This research note is part of the Clockless Clock book project.
History has an inconvenient habit of organizing itself into natural periods that are just slightly longer than nice round numbers.1 Historians like to solve this problem by attaching the adjective long to periods (eg: the 125-year long nineteenth century).
These long periods tend to have shorter crisis periods inset in them, like gemstones in jewelry, that tend to have non-periodized names. For example, the Great Depression and World War 2 were crisis periods within the long twentieth century (which has no consensus definition; I define it as ~1890-2021). Though popular periodizations tend to use such crises as period boundaries (as in “post-War era”), in general that’s not useful for historical analysis, and not what historians seem to do. This is because when the dust settles around a crisis, it usually becomes clear that it was a logical part of the longer period, with a long run-up of causation, and a shorter aftermath of consequences.2 So both the Great Depression and World War 2 fit naturally into the story of the long twentieth century. Exciting and intense periods tend to fit in the middles of longer stories, rather than at the beginnings or ends.

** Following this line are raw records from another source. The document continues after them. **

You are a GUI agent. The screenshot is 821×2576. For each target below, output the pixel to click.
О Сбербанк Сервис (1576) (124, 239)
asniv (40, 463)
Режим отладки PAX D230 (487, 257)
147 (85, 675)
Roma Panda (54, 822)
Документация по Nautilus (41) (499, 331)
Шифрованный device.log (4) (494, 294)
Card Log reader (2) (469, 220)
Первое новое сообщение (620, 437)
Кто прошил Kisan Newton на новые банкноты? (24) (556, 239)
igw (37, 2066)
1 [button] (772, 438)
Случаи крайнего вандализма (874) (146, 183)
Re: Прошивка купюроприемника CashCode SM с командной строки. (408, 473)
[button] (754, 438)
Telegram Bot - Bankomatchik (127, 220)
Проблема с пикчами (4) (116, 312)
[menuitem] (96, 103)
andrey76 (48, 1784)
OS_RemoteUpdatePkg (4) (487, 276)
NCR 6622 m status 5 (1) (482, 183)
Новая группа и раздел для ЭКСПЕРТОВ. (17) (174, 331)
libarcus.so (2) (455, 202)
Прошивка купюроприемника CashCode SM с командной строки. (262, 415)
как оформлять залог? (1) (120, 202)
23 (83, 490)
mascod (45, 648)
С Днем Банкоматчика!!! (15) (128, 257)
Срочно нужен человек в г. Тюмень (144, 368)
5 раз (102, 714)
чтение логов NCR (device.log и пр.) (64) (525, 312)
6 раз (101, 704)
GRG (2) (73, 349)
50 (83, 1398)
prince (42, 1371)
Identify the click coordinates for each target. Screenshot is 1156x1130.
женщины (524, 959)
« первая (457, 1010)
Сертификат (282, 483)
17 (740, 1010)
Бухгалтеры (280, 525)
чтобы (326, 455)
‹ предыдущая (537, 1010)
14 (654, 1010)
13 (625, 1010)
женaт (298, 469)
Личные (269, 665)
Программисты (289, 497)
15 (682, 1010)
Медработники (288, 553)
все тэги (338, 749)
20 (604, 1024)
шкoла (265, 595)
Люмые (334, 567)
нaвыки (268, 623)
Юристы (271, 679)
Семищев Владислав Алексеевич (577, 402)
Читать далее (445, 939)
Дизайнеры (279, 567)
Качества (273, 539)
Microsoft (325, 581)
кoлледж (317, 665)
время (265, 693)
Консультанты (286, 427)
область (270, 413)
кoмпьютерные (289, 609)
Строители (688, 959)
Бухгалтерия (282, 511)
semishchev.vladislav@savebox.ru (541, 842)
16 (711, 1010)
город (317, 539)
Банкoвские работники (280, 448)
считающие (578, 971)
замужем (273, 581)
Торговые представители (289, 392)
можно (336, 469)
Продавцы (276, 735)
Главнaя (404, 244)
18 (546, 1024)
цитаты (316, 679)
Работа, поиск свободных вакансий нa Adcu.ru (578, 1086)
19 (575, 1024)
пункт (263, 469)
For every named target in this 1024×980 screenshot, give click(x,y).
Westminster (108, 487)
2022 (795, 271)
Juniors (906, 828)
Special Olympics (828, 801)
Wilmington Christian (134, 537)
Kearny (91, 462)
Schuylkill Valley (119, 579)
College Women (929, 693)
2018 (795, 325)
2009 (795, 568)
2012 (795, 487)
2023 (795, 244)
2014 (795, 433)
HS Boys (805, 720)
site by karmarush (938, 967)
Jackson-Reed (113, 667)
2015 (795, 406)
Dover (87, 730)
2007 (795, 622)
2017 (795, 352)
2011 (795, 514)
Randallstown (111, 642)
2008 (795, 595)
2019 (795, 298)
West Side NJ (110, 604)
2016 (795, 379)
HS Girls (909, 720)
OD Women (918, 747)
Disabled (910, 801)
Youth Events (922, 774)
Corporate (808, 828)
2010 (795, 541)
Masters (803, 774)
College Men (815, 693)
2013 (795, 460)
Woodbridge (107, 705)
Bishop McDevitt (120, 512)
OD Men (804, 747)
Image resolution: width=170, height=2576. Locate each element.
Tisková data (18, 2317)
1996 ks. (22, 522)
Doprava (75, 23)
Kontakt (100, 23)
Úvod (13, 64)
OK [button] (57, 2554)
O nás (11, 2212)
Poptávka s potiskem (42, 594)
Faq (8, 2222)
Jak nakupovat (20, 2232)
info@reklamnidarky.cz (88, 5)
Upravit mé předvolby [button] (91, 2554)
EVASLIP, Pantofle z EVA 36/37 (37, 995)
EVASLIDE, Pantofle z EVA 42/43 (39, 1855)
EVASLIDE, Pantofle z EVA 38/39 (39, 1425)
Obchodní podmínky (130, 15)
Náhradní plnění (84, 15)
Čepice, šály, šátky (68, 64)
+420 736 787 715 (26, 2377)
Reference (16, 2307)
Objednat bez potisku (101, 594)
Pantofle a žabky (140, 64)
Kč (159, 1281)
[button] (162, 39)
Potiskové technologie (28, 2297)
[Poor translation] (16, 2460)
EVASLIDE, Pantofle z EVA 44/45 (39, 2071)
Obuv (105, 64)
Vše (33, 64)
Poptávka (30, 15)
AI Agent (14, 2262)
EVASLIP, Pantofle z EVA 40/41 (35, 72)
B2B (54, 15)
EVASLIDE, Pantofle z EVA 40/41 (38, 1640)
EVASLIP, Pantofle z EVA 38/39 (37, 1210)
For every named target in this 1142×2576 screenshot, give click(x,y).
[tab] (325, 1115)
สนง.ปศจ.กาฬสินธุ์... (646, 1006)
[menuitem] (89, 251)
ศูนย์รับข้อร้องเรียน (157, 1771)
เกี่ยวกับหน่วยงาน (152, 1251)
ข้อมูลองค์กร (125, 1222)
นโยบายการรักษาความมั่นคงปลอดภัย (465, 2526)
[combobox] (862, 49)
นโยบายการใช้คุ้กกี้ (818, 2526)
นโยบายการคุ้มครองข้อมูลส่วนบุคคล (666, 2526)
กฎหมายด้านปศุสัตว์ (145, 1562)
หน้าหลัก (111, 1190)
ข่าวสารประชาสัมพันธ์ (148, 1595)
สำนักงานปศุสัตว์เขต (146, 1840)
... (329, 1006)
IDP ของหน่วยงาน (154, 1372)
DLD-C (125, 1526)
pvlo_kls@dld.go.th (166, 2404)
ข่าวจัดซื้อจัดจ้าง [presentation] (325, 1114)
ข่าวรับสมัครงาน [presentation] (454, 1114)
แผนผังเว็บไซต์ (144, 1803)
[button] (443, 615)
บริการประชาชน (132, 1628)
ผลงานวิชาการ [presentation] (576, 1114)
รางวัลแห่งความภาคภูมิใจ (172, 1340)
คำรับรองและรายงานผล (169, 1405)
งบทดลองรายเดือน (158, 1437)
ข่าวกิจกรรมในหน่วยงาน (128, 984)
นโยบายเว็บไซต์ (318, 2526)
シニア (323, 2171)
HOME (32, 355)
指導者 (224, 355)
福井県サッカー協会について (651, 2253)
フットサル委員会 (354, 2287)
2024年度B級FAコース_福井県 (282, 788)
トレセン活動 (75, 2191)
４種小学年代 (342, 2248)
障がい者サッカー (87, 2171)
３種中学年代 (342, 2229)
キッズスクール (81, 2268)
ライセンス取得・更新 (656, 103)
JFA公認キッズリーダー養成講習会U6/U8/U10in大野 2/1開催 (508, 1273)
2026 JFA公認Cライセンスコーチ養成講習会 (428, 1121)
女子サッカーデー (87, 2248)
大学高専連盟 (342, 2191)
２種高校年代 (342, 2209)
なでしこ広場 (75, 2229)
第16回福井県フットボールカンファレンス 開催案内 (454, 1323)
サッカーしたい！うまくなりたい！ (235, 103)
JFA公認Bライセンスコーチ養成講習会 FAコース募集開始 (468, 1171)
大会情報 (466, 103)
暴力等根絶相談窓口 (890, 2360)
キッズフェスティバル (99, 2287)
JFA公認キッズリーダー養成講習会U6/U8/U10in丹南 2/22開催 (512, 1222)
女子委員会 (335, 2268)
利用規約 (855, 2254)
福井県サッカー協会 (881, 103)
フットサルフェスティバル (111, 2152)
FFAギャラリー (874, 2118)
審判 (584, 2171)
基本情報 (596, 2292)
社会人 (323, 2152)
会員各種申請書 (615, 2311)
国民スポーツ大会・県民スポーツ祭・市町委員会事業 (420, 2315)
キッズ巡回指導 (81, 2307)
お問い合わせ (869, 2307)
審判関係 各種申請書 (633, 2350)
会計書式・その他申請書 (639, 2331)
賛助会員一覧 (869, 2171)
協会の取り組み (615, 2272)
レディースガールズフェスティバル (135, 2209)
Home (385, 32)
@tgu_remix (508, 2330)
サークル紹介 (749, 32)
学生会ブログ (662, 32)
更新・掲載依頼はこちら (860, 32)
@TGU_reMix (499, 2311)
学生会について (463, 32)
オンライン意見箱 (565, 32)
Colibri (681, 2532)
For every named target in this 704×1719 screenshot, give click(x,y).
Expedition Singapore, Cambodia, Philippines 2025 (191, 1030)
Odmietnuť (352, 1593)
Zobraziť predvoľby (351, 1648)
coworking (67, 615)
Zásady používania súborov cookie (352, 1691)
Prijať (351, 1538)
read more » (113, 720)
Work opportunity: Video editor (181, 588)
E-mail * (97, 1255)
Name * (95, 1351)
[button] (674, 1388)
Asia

Good period boundaries, by contrast, tend to be quieter liminal passages book-ending what I called deep stories in Tempo. They are not climactic periods but periods when the energy driving the current story weakens, and the energy driving the next one starts to cohere. Period boundaries are marked not by intense moods, but by mood shifts, including brief but unmistakeable periods of undefined void-like moods and dead historical calm. Of course, the world is a big place, and there are always leaks in both directions, as well as spatial asynchronies. Some loose ends of the previous period continue into the new period, and some previews of the next period are visible in the current period. Endings and beginnings may take some time to propagate across the globe (though that’s not as true today as it used to be).
But overall, the mood of a period boundary is liminal rather than climactic, and it becomes clear that one story is ending and another beginning.
A reference fictional example: the liminal moment in the Tolkien legendarium is the episode where Bilbo steals the ring from Gollum. The mood shift is palpable. The Hobbit is a light-hearted adventure story for children. The Lord of the Rings is a much darker story for adults, with a deep sense of loss and historical sadness pervading it. Though the Bilbo-Gollum episode is built around a fun game of silly riddles, there are ominous overtones that belong emotionally in the later stories. It’s not just a set up, but a mood trailer for what is to come.3
The strongest period boundaries, with the most marked mood shifts, tend to also line up stories unfolding at different scales. It’s not just a long-century boundary, but a long-half-century boundary and a long-decade boundary. Bilbo stealing the ring from Gollum is a punctuating moment on many scales. It’s not just the mood transition between the Bilbo and Frodo stories, but between eras in the history of Middle Earth.
I think the long 2022 (roughly beginning with the vaccines being widely available in mid 2021) is one such strong period boundary; a liminal passage at many levels of historical storytelling.